Health Information Compliance Alert

Case Study:

Keep Your Eye On 'Look-Alike' Domain Names To Prevent Cyberattacks

How latest HIPAA breach could involve hackers in China.

Health insurance companies seem to be bearing the brunt of the latest large-scale HIPAA security breaches, and this latest breach affecting 1.1 million individuals is only furthering this trend. But these recent breaches may have far more in common with one another than just the fact that they involve insurers.

Watch Out: Yet Another Attack on a Health Insurer

Background: On May 20, the Maryland-based insurance provider CareFirst Blue Cross Blue Shield announced that one of its databases was accessed in a cyberattack back in June 2014. The cyber-attackers gained limited, unauthorized access to approximately 1.1 million CareFirst members’ information.

Although CareFirst claims that only “limited personal information was involved in this attack,” the insurer is nevertheless offering affected members two years of free credit monitoring and identity theft protection services, according to www.carefirstanswers.com, a consumer-focused website that CareFirst established following the discovery of the breach. The FBI is also investigating the breach.

Although the hackers appeared not to have accessed any members’ Social Security numbers, medical claims information or financial information, they may have acquired member-created user names for CareFirst’s website, as well as members’ names, birthdates, email addresses and subscriber identification numbers, according to a May 22 blog posting by Rochester, N.Y.-based associate attorney Kate Martinez for the law firm Nixon Peabody LLP.

How CareFirst Discovered the Breach

CareFirst actually discovered the cyberattack during ongoing IT security review efforts following the recent cyberattacks on other health insurers, namely Premera and Anthem. CareFirst hired leading cybersecurity firm Mandiant to conduct an end-to-end examination of the insurer’s IT environment, including multiple comprehensive scans of its IT systems to search for any evidence of a cyberattack.

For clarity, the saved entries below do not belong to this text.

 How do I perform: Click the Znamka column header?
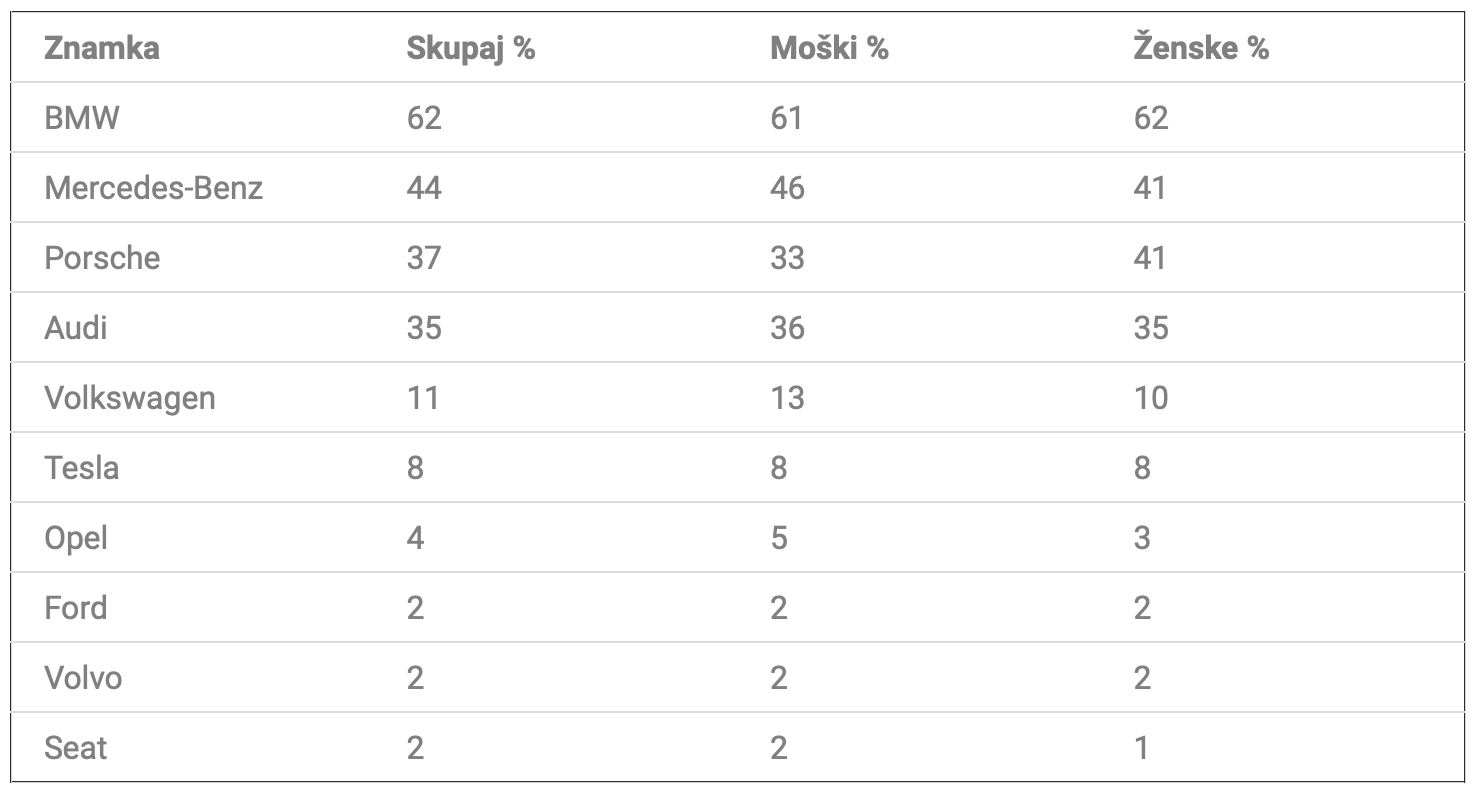(x=102, y=48)
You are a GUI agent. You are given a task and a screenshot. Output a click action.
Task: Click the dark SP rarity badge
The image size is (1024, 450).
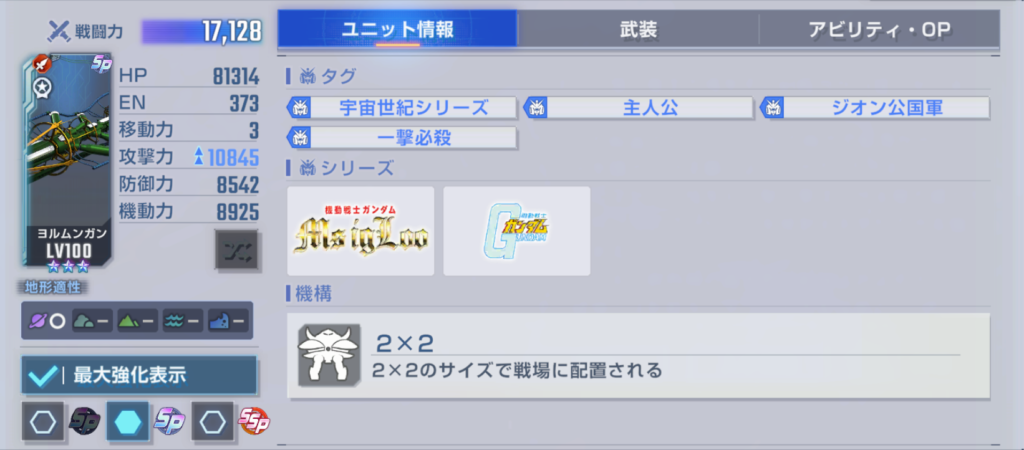[85, 422]

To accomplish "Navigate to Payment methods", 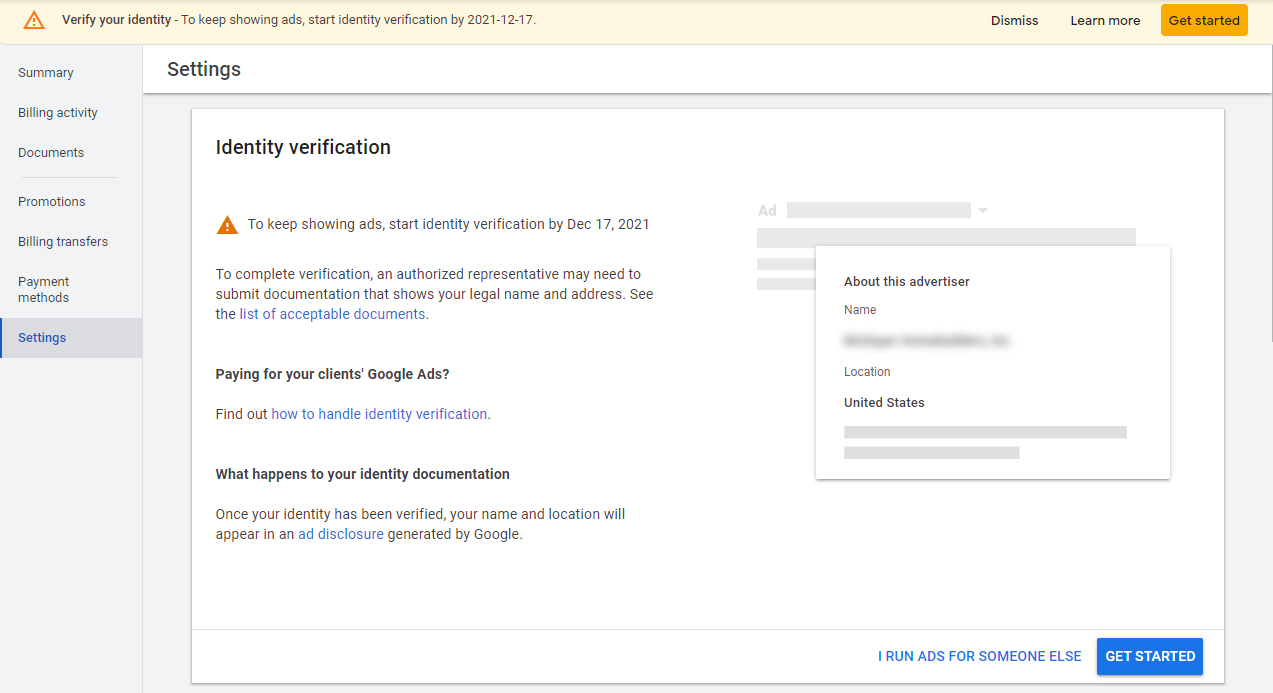I will (x=44, y=290).
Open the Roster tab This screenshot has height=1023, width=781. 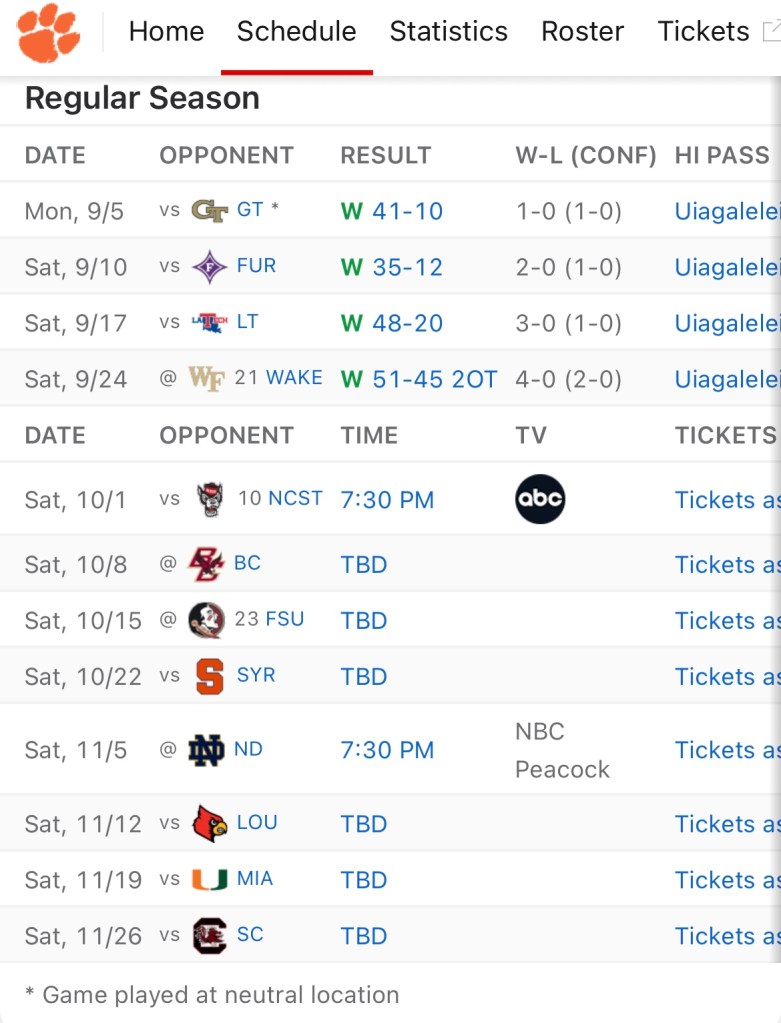click(x=582, y=32)
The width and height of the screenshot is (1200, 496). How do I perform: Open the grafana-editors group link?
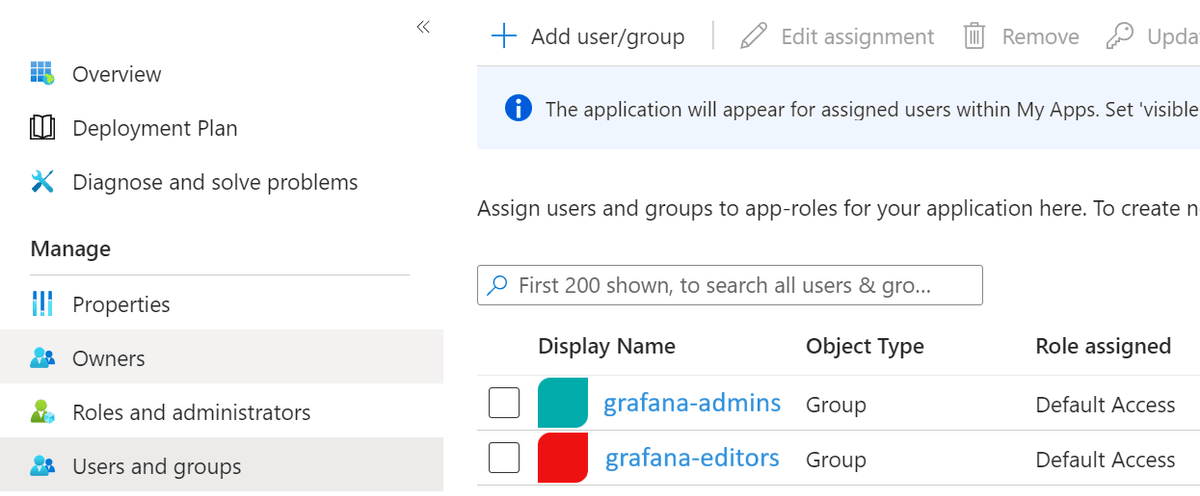click(692, 458)
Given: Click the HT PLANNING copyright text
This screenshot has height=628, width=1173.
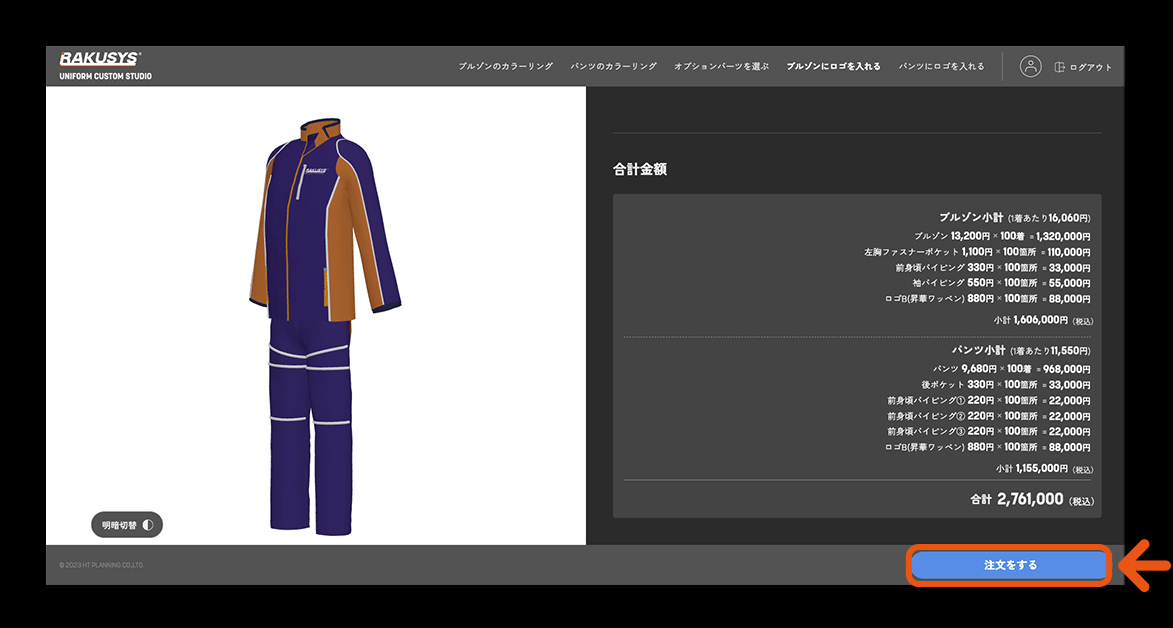Looking at the screenshot, I should (x=101, y=565).
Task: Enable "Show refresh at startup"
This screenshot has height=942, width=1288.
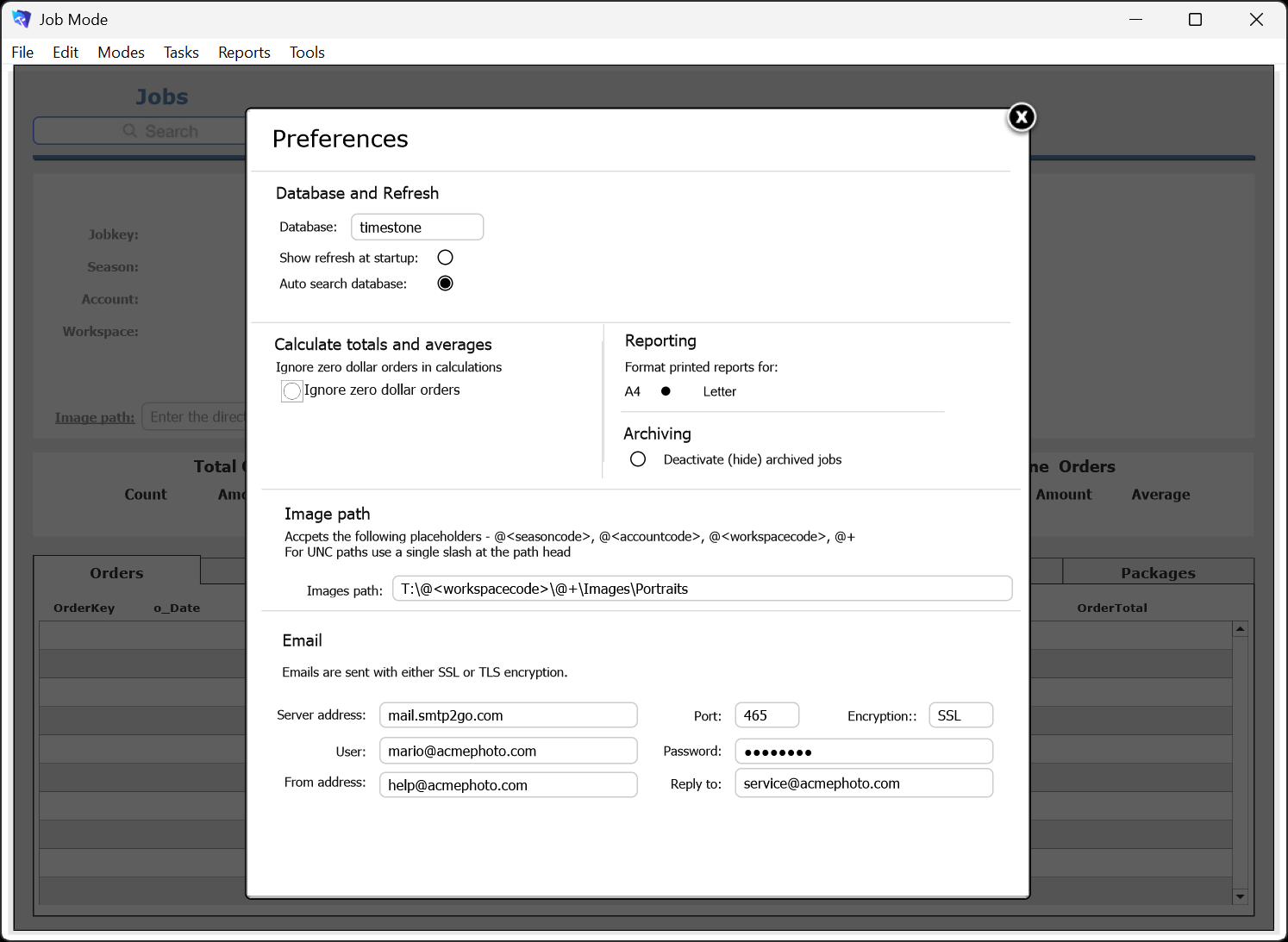Action: pyautogui.click(x=445, y=257)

Mandiant’s security review revealed that cyber-attackers accessed one of CareFirst’s databases in June 2014. Specifically, the database stores data that members and other individuals enter to access CareFirst’s websites and online services. Mandiant found no other prior or subsequent attach and no evidence that hackers accessed any other personal information.

(For more on the Anthem breach, see “How ‘Phishing’ Netted A Monster Of A HIPAA Breach,” HICA Vol. 15, No. 3, page 17. For more on the Premera breach, see “Beware: HIPAA Compliance Won’t Always Ensure Protection From Breaches,” HICA Vol. 15, No. 4, page 25.)

Trend Emerges: Evidence Points to Bigger Hacking Operation

What’s most disturbing about the CareFirst breach is the not-so-subtle evidence that points to a larger trend in cyberattacks on insurers — possibly by the same overseas attackers.

In particular, “there are indications that the same attack methods may have been used in this intrusion as with breaches at Anthem and Premera, incidents that collectively involved data on more than 90 million Americans,” pointed out computer security expert Brian Krebs in a May 21 Krebs on Security LLC blog posting.

Although “nobody is officially pointing fingers,” Krebs said that “there are clues implicating the same state-sponsored actors from China thought to be involved in the Anthem and Premera attacks.” Security researchers at the cybersecurity firm ThreatConnect Inc. found that in both the Anthem and Premera attacks, hackers registered false domains and subdomains in the insurers’ names and that the hackers used the domains in conjunction with malware designed to mimic a software tool that many organizations commonly use to allow employees remote access to internal networks.

“Turns out, the same bulk registrant in China that registered the phony Premera and Anthem domains in April 2014 also registered two CareFirst look-alike domains,” Krebs noted. ThreatConnect also discovered evidence that hackers used the same tactics on Empire Blue Cross Blue Shield, which was one of the organizations impacted by the Anthem breach.

Lesson learned: “This incident again highlights the ongoing efforts that companies, particularly those in the health industry, must take to protect against and respond to cyberattacks,” cautioned Washington, D.C.-based associate attorney Stephanie Carson in a May 25 blog posting for the law firm Cooley LLP.

“It is no secret that the healthcare industry is a top target for cyberattacks,” Martinez warned. “And the attack against CareFirst is just one in a string of attacks against health insurers and other entities that collect and use sensitive information.”